Mais Pauline Kael ne voit pas les choses de cet œil-là… Irritée par la théorie du director-as-auteur – plus concrètement, de “l’auteur tout-puissant” – émise par le critique de cinéma Andrew Harris, Pauline Kael voit dans cette commission pour The Citizen Kane Book une parfaite opportunité de défendre les scénaristes, victimes de leur profession depuis longtemps sous-estimée dans le système des studios d’Hollywood. Dans le cas de Citizen Kane, il s’agit de Herman J. Mankiewicz – crédité co-scénariste du film – dont Pauline Kael compte bien faire valoir la contribution ; une prise de position risquée qui ne sera peut-être pas au goût des éditeurs… Mais une clause de son contrat avec Bantam Books permet une publication annexe de son texte dans un magazine. C’est ainsi qu’en l’espace de deux semaines en février 1971 – soit après trois ans de travail et sept mois avant la sortie du livre prévue pour octobre –, sort cette fameuse introduction : un essai d’une taille dantesque de 50 000 mots, scindé entre deux numéros consécutifs du New Yorker. Voici Raising Kane, par Pauline Kael.

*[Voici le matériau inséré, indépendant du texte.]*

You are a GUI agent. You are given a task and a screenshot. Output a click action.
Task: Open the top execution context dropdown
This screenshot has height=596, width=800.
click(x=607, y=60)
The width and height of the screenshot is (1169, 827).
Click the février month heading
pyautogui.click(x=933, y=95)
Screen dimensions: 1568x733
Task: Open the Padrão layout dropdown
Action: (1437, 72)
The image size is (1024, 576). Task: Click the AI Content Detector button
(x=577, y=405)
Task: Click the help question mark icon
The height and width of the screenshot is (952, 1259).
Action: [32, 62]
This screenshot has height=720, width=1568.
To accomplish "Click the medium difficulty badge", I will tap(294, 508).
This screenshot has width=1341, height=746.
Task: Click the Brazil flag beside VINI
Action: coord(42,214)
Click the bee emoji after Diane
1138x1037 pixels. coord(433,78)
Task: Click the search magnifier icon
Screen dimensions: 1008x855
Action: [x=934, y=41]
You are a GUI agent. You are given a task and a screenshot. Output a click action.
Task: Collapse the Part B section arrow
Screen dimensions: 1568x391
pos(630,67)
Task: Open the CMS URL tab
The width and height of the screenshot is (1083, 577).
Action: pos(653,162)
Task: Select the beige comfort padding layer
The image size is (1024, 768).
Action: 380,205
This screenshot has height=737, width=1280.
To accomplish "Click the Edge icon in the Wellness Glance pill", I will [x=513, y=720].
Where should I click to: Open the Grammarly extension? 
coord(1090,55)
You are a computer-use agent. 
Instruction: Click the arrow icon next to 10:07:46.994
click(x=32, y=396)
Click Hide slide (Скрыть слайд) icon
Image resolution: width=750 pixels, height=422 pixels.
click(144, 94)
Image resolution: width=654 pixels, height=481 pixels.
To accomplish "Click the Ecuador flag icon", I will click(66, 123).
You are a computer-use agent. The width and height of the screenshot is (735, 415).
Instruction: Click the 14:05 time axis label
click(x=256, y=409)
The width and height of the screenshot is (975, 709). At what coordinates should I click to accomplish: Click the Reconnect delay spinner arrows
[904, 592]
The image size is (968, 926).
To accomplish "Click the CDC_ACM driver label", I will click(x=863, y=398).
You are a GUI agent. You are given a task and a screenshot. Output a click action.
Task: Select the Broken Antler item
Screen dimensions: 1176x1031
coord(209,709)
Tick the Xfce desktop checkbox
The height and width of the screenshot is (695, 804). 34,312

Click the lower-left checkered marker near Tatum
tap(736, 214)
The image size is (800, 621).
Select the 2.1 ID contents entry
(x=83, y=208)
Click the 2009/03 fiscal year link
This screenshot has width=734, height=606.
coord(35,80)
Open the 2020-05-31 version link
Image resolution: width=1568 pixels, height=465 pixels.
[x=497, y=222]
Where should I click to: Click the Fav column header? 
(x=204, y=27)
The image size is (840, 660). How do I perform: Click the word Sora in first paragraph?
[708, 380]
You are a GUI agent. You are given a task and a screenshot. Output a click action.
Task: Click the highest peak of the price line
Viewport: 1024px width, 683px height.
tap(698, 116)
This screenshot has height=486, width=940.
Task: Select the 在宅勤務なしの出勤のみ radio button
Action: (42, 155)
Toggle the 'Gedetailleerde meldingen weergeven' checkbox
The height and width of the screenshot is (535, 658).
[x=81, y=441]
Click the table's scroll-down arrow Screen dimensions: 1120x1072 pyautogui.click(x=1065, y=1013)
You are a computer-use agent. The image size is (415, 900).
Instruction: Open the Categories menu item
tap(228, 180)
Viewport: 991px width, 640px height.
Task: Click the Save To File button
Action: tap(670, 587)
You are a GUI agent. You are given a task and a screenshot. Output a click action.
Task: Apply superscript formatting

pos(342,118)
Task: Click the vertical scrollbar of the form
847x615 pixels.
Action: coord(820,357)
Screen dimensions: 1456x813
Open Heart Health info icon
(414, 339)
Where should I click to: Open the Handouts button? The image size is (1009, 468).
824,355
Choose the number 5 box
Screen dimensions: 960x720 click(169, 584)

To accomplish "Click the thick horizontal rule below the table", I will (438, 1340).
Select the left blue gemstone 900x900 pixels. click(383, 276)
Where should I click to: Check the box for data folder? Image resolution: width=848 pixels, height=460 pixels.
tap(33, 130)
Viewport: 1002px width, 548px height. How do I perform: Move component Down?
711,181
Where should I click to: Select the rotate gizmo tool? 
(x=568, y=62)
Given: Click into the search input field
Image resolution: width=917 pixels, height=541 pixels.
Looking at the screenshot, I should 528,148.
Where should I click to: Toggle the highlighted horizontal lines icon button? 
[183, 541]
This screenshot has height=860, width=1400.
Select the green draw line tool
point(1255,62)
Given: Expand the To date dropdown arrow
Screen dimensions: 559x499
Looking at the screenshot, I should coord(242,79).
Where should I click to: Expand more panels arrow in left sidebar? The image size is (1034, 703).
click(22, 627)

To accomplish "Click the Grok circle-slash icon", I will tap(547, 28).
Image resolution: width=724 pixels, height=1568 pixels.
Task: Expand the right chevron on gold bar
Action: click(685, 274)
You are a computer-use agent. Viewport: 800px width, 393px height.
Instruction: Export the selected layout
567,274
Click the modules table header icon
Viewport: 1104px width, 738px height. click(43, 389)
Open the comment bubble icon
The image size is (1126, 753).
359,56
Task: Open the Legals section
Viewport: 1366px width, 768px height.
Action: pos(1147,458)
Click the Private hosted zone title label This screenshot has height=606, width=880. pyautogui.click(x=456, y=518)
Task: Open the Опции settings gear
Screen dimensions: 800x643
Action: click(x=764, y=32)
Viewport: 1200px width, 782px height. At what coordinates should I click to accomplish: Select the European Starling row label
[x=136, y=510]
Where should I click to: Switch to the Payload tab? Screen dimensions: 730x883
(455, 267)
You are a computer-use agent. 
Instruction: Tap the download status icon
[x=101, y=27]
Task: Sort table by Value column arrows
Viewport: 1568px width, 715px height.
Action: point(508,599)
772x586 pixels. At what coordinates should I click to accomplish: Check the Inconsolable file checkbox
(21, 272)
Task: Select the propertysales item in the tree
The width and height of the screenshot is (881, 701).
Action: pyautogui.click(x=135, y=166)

Orson Welles dans “Citizen Kane” (1941)

“Les dommages ont été immenses et permanents”, écrira le biographe Barton Whaley (Orson Welles: The Man Who Was Magic, 2005) à propos de Raising Kane. Car Pauline Kael, dans son article particulièrement corrosif, détrône de force Orson Welles au profit de Herman J. Mankiewicz qui serait selon elle la vraie force créatrice derrière l’œuvre, étouffée par la place que s’est accordée le réalisateur ; une opinion confirmée par le producteur et collaborateur d’Orson Welles, John Houseman, qui ira jusqu’à dire que le cinéaste “n’a jamais écrit un seul mot” du scénario. Si la presse populaire acceptera de bon cœur la diatribe polémique de Pauline Kael, se fondant sur sa légitimité dans le milieu du cinéma, Raising Kane échauffera de nombreux critiques et cinéastes qui tenteront de déprécier l’article en soulevant le manque de sources, à l’instar de Peter Bogdanovich (La Dernière Séance, 1971) et sa réponse belliqueuse de 1972, The Kane Mutiny – publiée dans le magazine Esquire –, qui l’accuse même d’avoir plagié le travail de l’universitaire Howard Suber. 

 

Pauline Kael ne répondra jamais à ces diffamations et “Raising Kane” – qui figure tout de même en introduction de The Citizen Kane Book – finira par être globalement discrédité. Toute cette histoire inspirera malgré tout un certain Jack Fincher – à l’époque rédacteur-en-chef du magazine Life à San Francisco –, qui écrira plusieurs années plus tard Mank, un scénario brûlant concentré sur la genèse de Citizen Kane, choisissant en personnage principal, non Orson Welles, mais bien son co-scénariste Herman J. Mankiewicz. Un projet cher à son fils David Fincher, qui après avoir réalisé The Game (1997), a l’ambition d’utiliser ce script et d’en faire un long-métrage en noir et blanc, avec Kevin Spacey dans le rôle de Herman J. Mankiewicz. Cette entreprise ne verra finalement pas le jour dans les années 1990, mais sera reprise bien plus tard : en 2019, David Fincher annonce enfin le tournage de Mank – cette fois-ci avec Gary Oldman dans le rôle-titre – dont la sortie est prévue le 4 décembre 2020 sur Netflix.